--- WHAT THE TASK ASKS ---
Every line of the data should be retyped with no difference from the original.

--- DATA FOR PROCESSING ---
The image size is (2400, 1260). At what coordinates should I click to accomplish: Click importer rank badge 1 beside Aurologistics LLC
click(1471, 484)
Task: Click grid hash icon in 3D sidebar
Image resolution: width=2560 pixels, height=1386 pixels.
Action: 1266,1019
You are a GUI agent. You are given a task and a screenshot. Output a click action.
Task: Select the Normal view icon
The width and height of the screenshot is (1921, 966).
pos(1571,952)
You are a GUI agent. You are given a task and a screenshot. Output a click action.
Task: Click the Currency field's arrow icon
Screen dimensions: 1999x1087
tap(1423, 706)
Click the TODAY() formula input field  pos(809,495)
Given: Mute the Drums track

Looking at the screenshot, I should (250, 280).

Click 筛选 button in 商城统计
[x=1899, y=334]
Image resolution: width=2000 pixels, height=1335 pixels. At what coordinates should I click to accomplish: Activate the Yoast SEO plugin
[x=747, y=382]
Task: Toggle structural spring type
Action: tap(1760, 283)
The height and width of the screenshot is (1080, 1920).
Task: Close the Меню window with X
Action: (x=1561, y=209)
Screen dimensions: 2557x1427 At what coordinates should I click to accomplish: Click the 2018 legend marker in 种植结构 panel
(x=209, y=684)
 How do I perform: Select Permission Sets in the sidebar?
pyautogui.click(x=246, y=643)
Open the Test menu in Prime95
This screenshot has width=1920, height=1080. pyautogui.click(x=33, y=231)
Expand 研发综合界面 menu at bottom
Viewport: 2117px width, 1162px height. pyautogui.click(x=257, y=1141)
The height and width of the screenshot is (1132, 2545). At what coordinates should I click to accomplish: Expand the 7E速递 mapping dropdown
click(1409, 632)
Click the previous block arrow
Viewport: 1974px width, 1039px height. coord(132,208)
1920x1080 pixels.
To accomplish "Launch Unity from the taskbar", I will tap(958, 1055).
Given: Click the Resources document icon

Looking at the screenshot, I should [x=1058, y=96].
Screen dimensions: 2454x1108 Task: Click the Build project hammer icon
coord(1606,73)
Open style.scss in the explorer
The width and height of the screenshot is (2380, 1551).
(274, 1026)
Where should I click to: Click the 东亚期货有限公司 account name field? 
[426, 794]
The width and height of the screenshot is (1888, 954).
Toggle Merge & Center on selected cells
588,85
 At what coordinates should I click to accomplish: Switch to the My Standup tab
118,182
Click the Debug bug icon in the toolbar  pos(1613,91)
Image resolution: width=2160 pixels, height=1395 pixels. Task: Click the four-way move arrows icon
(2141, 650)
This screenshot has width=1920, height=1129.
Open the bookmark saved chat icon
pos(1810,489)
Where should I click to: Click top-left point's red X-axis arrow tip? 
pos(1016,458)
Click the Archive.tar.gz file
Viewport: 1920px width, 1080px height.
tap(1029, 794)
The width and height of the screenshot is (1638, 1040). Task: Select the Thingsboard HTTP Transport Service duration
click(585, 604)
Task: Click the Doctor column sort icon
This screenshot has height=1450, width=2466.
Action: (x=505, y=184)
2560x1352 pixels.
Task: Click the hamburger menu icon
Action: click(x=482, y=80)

--- FINISHED TASK ---
The image size is (2400, 1260). At what coordinates should I click to accomplish: Click importer rank badge 1 beside Aurologistics LLC
click(1471, 484)
Task: Click grid hash icon in 3D sidebar
Image resolution: width=2560 pixels, height=1386 pixels.
Action: 1266,1019
You are a GUI agent. You are given a task and a screenshot. Output a click action.
Task: Select the Normal view icon
The width and height of the screenshot is (1921, 966).
pos(1571,952)
You are a GUI agent. You are given a task and a screenshot. Output a click action.
Task: Click the Currency field's arrow icon
Screen dimensions: 1999x1087
tap(1423, 706)
Click the TODAY() formula input field  pos(809,495)
Given: Mute the Drums track

Looking at the screenshot, I should (250, 280).

Click 筛选 button in 商城统计
[x=1899, y=334]
Image resolution: width=2000 pixels, height=1335 pixels. At what coordinates should I click to accomplish: Activate the Yoast SEO plugin
[x=747, y=382]
Task: Toggle structural spring type
Action: tap(1760, 283)
The height and width of the screenshot is (1080, 1920).
Task: Close the Меню window with X
Action: (x=1561, y=209)
Screen dimensions: 2557x1427 At what coordinates should I click to accomplish: Click the 2018 legend marker in 种植结构 panel
(x=209, y=684)
 How do I perform: Select Permission Sets in the sidebar?
pyautogui.click(x=246, y=643)
Open the Test menu in Prime95
This screenshot has width=1920, height=1080. pyautogui.click(x=33, y=231)
Expand 研发综合界面 menu at bottom
Viewport: 2117px width, 1162px height. pyautogui.click(x=257, y=1141)
The height and width of the screenshot is (1132, 2545). At what coordinates should I click to accomplish: Expand the 7E速递 mapping dropdown
click(1409, 632)
Click the previous block arrow
Viewport: 1974px width, 1039px height. coord(132,208)
1920x1080 pixels.
To accomplish "Launch Unity from the taskbar", I will tap(958, 1055).
Given: Click the Resources document icon

Looking at the screenshot, I should [x=1058, y=96].
Screen dimensions: 2454x1108 Task: Click the Build project hammer icon
coord(1606,73)
Open style.scss in the explorer
The width and height of the screenshot is (2380, 1551).
(274, 1026)
Where should I click to: Click the 东亚期货有限公司 account name field? 
[426, 794]
The width and height of the screenshot is (1888, 954).
Toggle Merge & Center on selected cells
588,85
 At what coordinates should I click to accomplish: Switch to the My Standup tab
118,182
Click the Debug bug icon in the toolbar  pos(1613,91)
Image resolution: width=2160 pixels, height=1395 pixels. Task: Click the four-way move arrows icon
(2141, 650)
This screenshot has width=1920, height=1129.
Open the bookmark saved chat icon
pos(1810,489)
Where should I click to: Click top-left point's red X-axis arrow tip? 
pos(1016,458)
Click the Archive.tar.gz file
Viewport: 1920px width, 1080px height.
tap(1029, 794)
The width and height of the screenshot is (1638, 1040). Task: Select the Thingsboard HTTP Transport Service duration
click(585, 604)
Task: Click the Doctor column sort icon
This screenshot has height=1450, width=2466.
Action: (x=505, y=184)
2560x1352 pixels.
Task: Click the hamburger menu icon
Action: click(x=482, y=80)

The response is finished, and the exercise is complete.